# Is She a Blanket or Bi-Color?



## Ali B. (Jul 23, 2010)

Jada is just about 5 1/2 months old. Her coloring has really not changed at all since we got her when she was 8 weeks old. I'm just wondering if she is considered a blanket or Bi-Color? She does have a small white patch circling around her butt area.


----------



## Jax08 (Feb 13, 2009)

bi color!


----------



## GatorDog (Aug 17, 2011)

Looks bi color to me. And gorgeous too!


----------



## Sunflowers (Feb 17, 2012)

Bicolor.
There is no third color there


----------



## holland (Jan 11, 2009)

very pretty bicolor


----------



## Shade (Feb 20, 2012)

Bicolour  Gorgeous girl! :wub:


----------



## Ali B. (Jul 23, 2010)

Thanks everyone! So what is a blanket then?


----------



## Karla (Dec 14, 2010)

She's a very pretty girl!

Coat Colors of the GSD


----------



## MegRose (May 25, 2013)

She's gorgeous 

http://www.4germanshep.com/coat_colors.htm

Sent from Petguide.com Free App


----------



## Ali B. (Jul 23, 2010)

Ahh, I get it now! Thanks Karla and MegRose!


----------



## 1sttimeforgsd (Jul 29, 2010)

Jada is a pretty girl and she looks to be a bi-color to me. :wub:


----------



## Castlemaid (Jun 29, 2006)

Bi-colour! Solid black on the chest and belly area, tar-heels and pencil toes, classic bi-colour!

--- Short task 1 ---
In the thread about Jada's coloring, which features does Castlemaid point to as marking her a classic bi-color?
--- Short task 2 ---
Print the part of the thread between "Jada is just" and "her butt area.", inclusive.
The entries that come next are separate material and have no connection to the thread.

--- Entries provided ---
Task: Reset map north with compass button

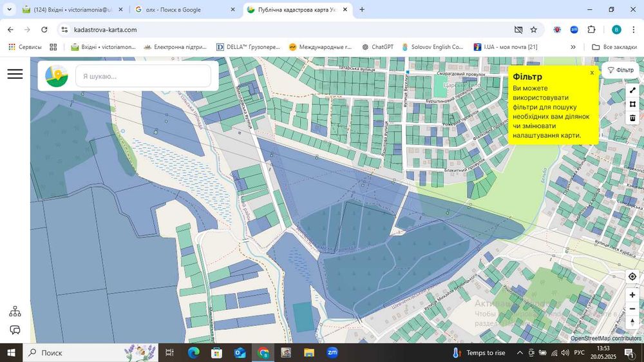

...

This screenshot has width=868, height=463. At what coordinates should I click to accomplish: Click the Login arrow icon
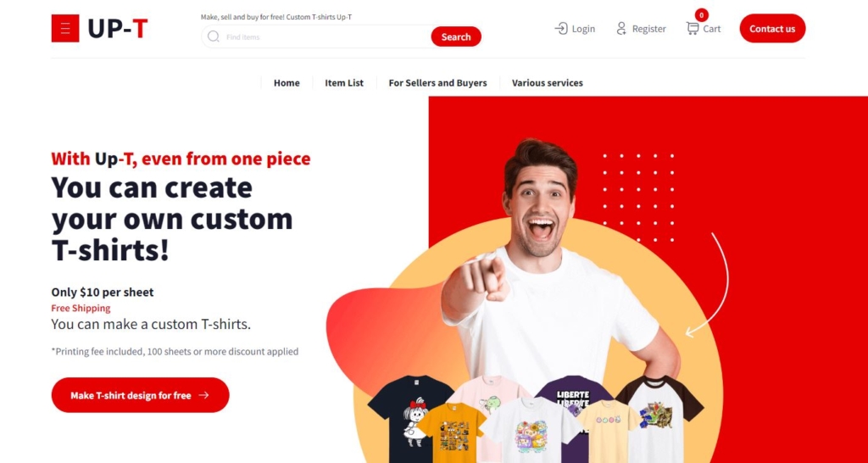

--

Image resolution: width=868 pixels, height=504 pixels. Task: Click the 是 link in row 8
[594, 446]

--- Exercise response 1 ---
Solid black on the chest and belly area, tar-heels and pencil toes.

--- Exercise response 2 ---
Jada is just about 5 1/2 months old. Her coloring has really not changed at all since we got her when she was 8 weeks old. I'm just wondering if she is considered a blanket or Bi-Color? She does have a small white patch circling around her butt area.